» STATED PROBLEM:
Reproduce the material between the line containing "How do I perform: Click the arrowhead just" and the line containing "Where should I", inclusive, copying each line without any change. Include no other lines.

» MATERIAL TO PROCESS:
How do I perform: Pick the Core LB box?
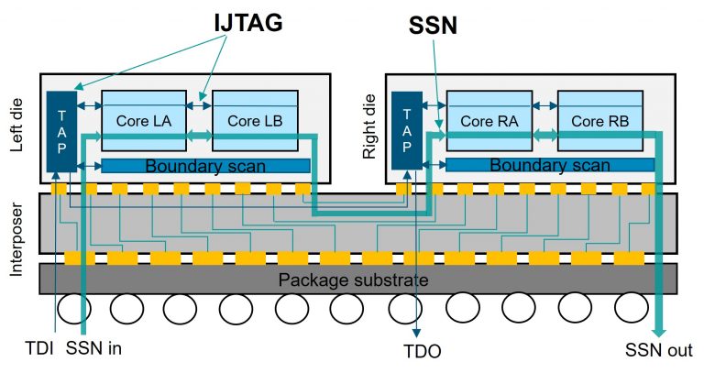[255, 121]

---

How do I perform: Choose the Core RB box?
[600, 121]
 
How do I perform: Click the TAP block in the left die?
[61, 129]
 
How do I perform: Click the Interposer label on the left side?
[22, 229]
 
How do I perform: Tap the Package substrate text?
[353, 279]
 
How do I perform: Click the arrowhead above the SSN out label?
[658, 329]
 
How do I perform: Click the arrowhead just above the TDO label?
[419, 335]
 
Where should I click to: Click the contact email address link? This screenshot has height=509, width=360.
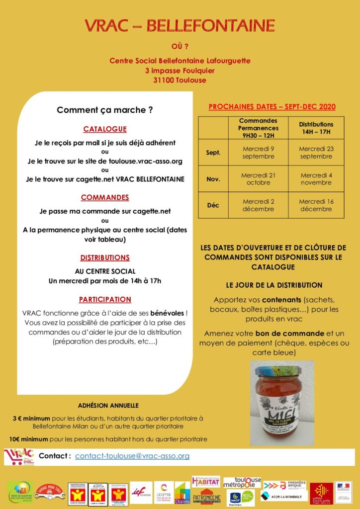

» WRITTEN ANSWER:
How do I perform: Click the arrowhead just above the TDO label?
[419, 335]
 
Where should I click to: Click the contact email address link? This screenshot has height=509, width=360.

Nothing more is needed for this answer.